The firm is completely unique in bringing together the skill of its Taxation, Civil Litigation and Criminal Defence legal practice groups to provide clients with a tenacious closely managed civil appeal before the Tribunal or criminal defence before the Courts. We provide Appellant legal representation in many high value and complex appeals at the Finance and Tax Tribunals (Tax Chamber) of the new First-Tier Tribunal (formerly the Special and the General Commissioners, and the VAT & Duties Tribunal) and, where appropriate, on appeal to the Upper Tribunal or the Court of Appeal. We also provide Defendant legal representation in the criminal courts in respect of MTIC prosecution by the Revenue and Customs Prosecutions office and associated asset confiscation/forfeiture.
We are able to provide not only our experience but the highest quality of advocacy, cross examination and management of these cases which routinely involve complex facts, expert reports and voluminous paperwork.
What is MTIC Fraud?
Missing trader fraud occurs when a fraudster exploits rules which state that cross-border transactions within the EU are zero-rated for VAT purposes. Carousel fraud is the term used for the continuation of MTIC fraud through a chain of cross-border transactions.

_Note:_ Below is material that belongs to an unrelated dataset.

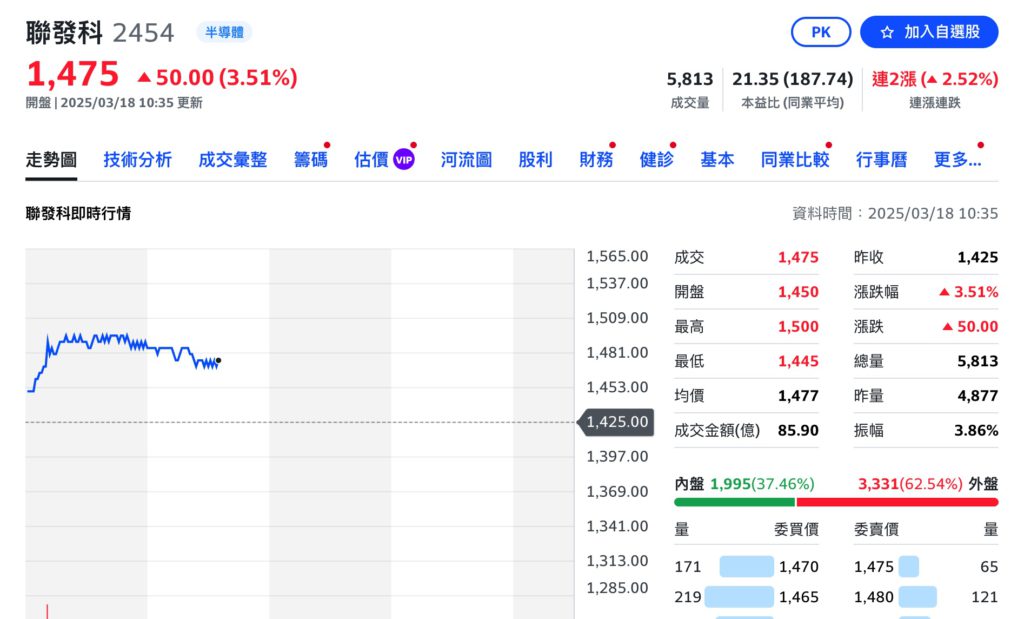Open the 健診 health check tab

coord(656,160)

In a VAT supply chain where there is no fraud, a VAT-registered business charges VAT to customers when it sells goods (output tax) and will be charged VAT by suppliers when it buys good (input tax). A business can reclaim VAT it has paid and therefore provides HMRC with the net VAT it collects and reclaims any excess input tax from HMRC.

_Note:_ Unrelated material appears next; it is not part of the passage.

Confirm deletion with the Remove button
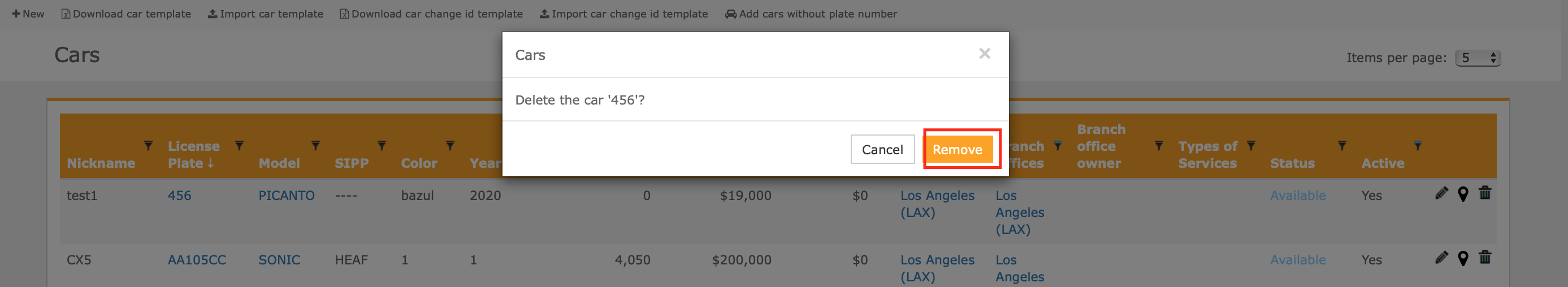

MTIC fraud typically targets high-value, low-weight goods which are easy and inexpensive to transport, such as mobile phones or computer chips. In recent times, other assets such as power, gas, precious metals and carbon emissions allowances have been targeted.
MTIC Fraud Explained
The goods are purchased from a supplier in the EU by a UK Vat-registered company (“Company A”), soon to become the missing trader in the fraud. The goods are correctly zero rated for VAT as an intra- community transaction between two VAT-registered businesses, and are then sold on inclusive of VAT by Company A to another UK trader, Company B. The latter may be an innocent party, or more likely will be part of the fraud fulfilling the role of a “buffer” to conceal the identity of Company A from the VAT authorities. Company B sells the goods inclusive of VAT to another UK trader, Company C who again may be an innocent party or a second line buffer. Company C sells on to Company D who exports the goods from the UK to the original EU supplier, who in turn will sell back to Company A, and so the “carousel” continues until it is identified by Customs.

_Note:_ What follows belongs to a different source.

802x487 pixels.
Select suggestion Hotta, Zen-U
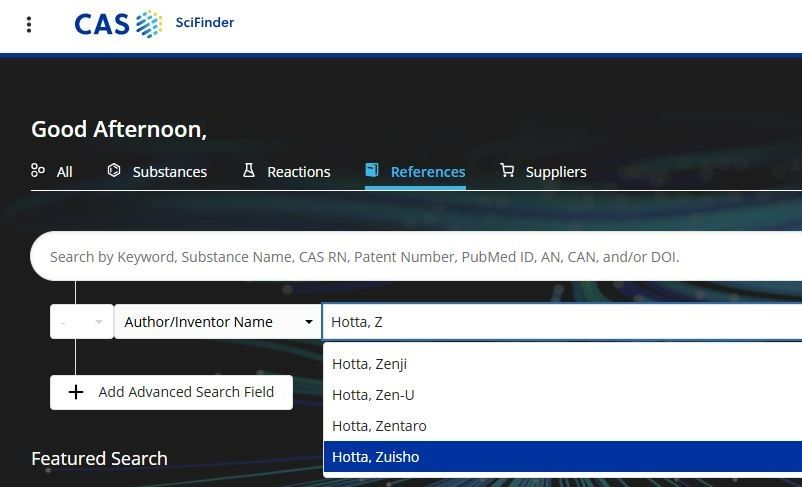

The transactions may be conducted on a “back to back” basis between the various dealers, with the goods remaining in a third party warehouse after first entry into the UK. The goods will often be sold on four or five times within a matter of hours before finally being exported to the original EU supplier. The transactions are high value with correspondingly large sums of VAT being charged in the supply chain, and hence the attraction to fraudsters.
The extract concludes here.